In the passage about groundwater contamination below, translate the sentence "The fingerprint analysis can be used to determine the origin of methane at exploration sites." into Spanish.

Text passage:
---------------
A new test has been developed to check for contamination of shallow groundwater from modern gas extraction techniques, such as hydraulic fracturing, commonly known as fracking.
That can be good or bad. In 2016, we can detect almost anything, which has been a boon for environmental lawyers but does a real disservice to the public, who are confused about the detection of a hazardous chemical versus their actual risk. The International Agency for Research on Cancer (IARC), for example, has declared red meat as hazardous as plutonium and cigarette smoking, but of course the actual risk to humans is in the noise range compared to a vegetarian diet. Natural gas has caused greenhouse gas emissions to plummet and environmental groups have been searching for a way to implicate hydraulic fracturing as harmful and the way to do it is using a similar hazard, without discussing risk.
There have been allegations about ground water, but so far they have been unfounded. Methane is natural and that is in some water sources and some activists have faked results for dramatic effect.
Still, scholars say a test is needed and have developed a new way to "fingerprint" methane gas by identifying tiny traces of inactive natural gases, known as noble gases. These fingerprints vary depending on the origin and depth of the methane, and enable scientists to pinpoint its source. The researchers, from the Universities of Edinburgh and Glasgow and the Scottish Universities Environmental Research Centre, have recorded these fingerprints in a number of exploratory shale gas and coal bed methane wells from around the UK.
The fingerprint analysis can be used to determine the origin of methane at exploration sites. If levels of methane in groundwater are found to have changed following exploration activity, and the gas is traced to exploration or extraction activity, appropriate action can be taken. Scientists developed the test by adapting a technique used for monitoring potential leaks of carbon dioxide gas from storage sites deep underground.
Dr Stuart Gilfillan, of the University of Edinburgh's School of GeoSciences, who led the project, said: "Creating this fingerprint test will enable gas exploration and extraction to be carried out responsibly and should help address public concerns over this technology. It is important that careful monitoring of methane levels in nearby waters is carried out when commercial extraction begins."
---------------
Data records:
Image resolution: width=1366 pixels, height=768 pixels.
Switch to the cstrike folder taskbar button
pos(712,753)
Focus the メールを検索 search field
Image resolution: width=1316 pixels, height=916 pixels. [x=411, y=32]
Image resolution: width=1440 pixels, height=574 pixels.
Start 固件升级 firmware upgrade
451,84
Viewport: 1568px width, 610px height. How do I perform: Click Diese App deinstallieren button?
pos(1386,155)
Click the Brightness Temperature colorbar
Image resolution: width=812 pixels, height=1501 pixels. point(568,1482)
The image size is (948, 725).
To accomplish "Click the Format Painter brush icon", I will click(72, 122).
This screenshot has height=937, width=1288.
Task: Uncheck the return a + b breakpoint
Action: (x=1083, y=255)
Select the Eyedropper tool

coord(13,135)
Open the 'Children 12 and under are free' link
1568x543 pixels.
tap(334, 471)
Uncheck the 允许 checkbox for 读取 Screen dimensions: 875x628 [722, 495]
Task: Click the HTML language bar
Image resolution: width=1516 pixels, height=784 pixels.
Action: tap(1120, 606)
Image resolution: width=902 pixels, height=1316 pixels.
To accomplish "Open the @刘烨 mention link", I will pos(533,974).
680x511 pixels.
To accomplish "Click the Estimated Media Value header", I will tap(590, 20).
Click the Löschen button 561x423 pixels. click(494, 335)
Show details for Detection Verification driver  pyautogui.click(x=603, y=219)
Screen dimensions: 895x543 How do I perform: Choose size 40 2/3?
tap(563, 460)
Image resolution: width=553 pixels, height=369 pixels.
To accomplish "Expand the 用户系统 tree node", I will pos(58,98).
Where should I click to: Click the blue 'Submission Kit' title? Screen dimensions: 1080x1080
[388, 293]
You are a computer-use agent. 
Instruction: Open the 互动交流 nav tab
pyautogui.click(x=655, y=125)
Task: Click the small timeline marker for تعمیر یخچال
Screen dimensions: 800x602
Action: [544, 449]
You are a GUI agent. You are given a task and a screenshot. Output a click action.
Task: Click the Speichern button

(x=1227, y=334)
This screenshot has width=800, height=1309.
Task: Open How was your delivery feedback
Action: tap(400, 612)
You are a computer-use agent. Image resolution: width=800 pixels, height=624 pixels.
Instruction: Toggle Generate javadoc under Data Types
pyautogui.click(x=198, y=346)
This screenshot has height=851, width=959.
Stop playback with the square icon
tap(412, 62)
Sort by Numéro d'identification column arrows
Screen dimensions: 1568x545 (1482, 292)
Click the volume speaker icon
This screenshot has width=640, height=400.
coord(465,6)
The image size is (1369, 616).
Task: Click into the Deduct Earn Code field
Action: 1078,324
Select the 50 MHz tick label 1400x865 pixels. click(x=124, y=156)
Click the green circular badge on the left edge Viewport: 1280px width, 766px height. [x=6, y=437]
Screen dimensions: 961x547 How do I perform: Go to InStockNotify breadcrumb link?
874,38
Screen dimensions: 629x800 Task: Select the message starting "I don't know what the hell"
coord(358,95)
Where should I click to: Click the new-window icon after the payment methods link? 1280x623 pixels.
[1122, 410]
---------------
Task result: El análisis de huella puede utilizarse para determinar el origen del metano en los sitios de exploración.